Do you have access to a classroom set of netbooks, laptops or desktop computers? Are you wondering where the magic is in making the virtual classroom as productive as your physical classroom?
Most of the magic in maintaining a focus on instruction and learning in a 1 to 1 learning environment is classroom management. As much time as you spend in the beginning of the year developing discipline, procedures and routines in the physical classroom, should also be spent in your virtual classroom. Or better yet, draw comparisons between the two as you work with your students. Also, be be prepared to react swiftly to any student that moves slightly out of the boundaries developed by you and your students.

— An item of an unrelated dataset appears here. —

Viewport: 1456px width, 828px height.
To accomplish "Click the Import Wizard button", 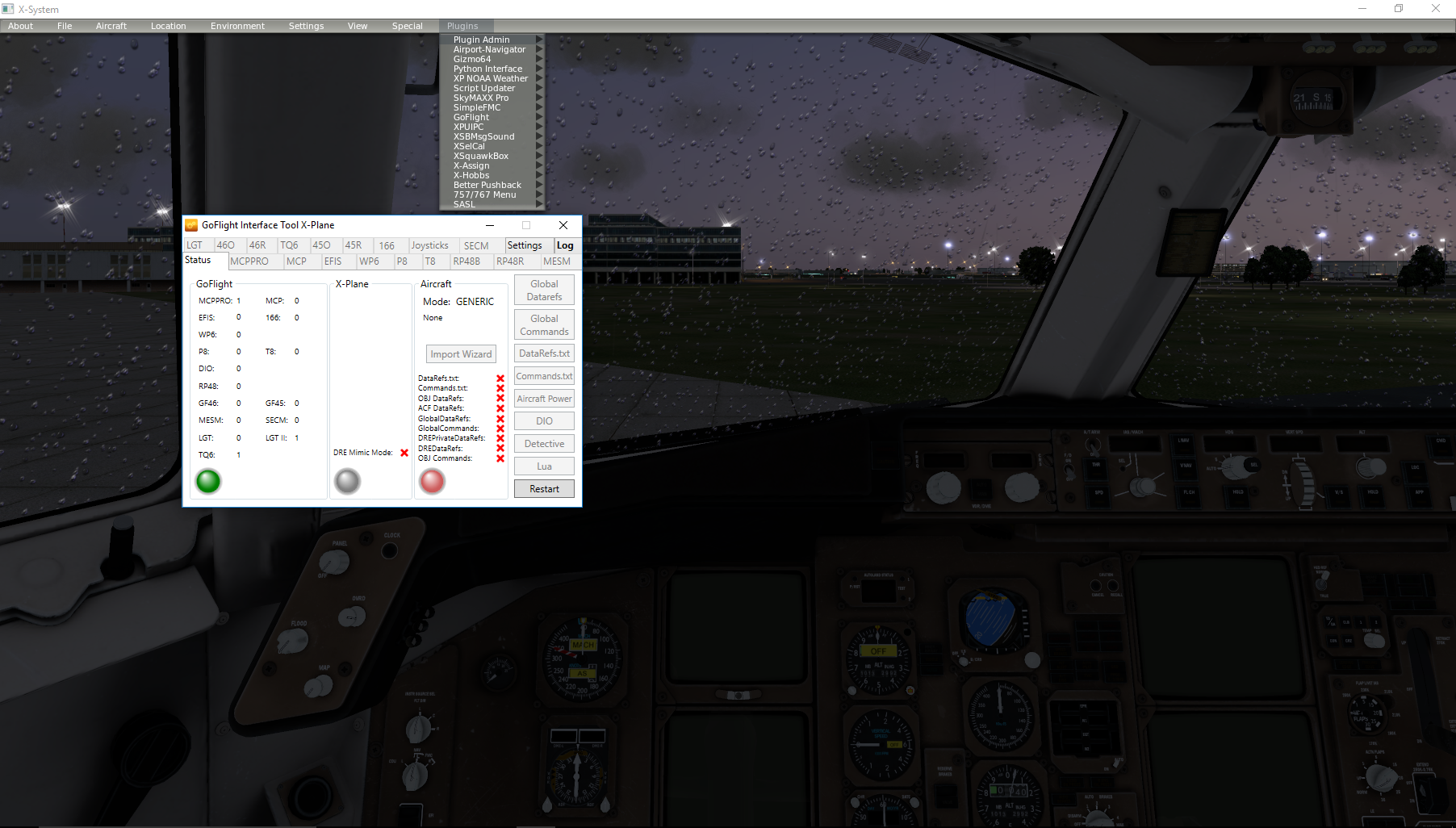I will pos(461,354).
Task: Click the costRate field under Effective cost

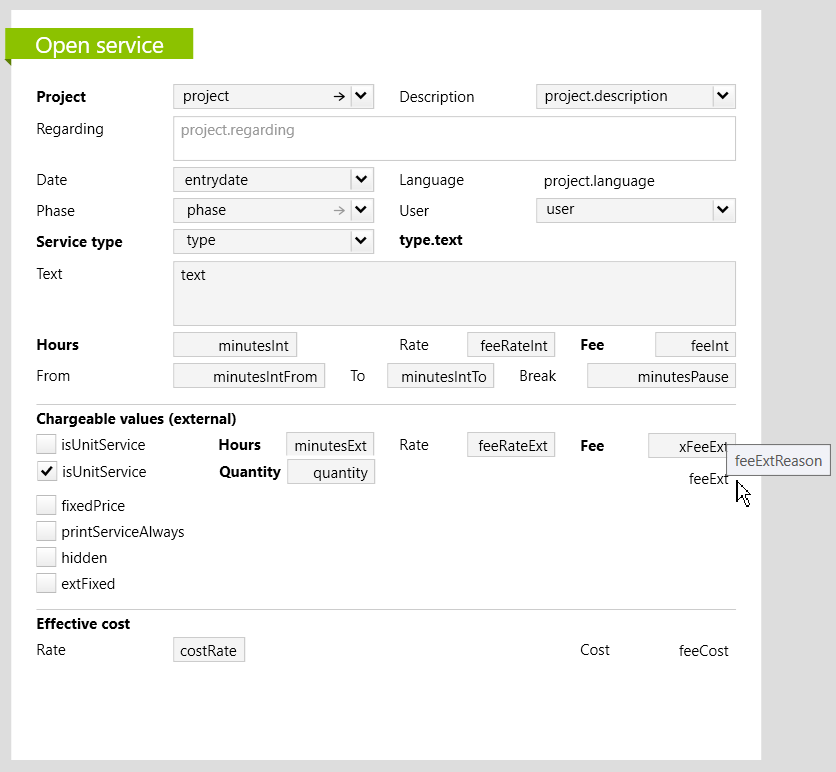Action: [x=209, y=650]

If a student crosses the boundary or honestly has a technical issue, be sure to have an alternative choice available for that student to accomplish their work. Once you make a practice of demonstrating the swift consequences for positive and negative behavior, students will be more likely to focus on their learning. This also stops the domino effect. I've seen it happen whereby one student “hoses” their computer by purposefully deleting file system folders and has an immediate excuse for not getting their work done. Soon after, more students replicate this behavior. If that student had had an immediate next step that didn't let him/her get away with excuses, none of the other students would follow suit. It's too much work. So be sure students are responsible for always saving everything to the “cloud.” You may want an alternative netbook for the purpose of checking out to students have challenges. Also have a non-technical alternative available.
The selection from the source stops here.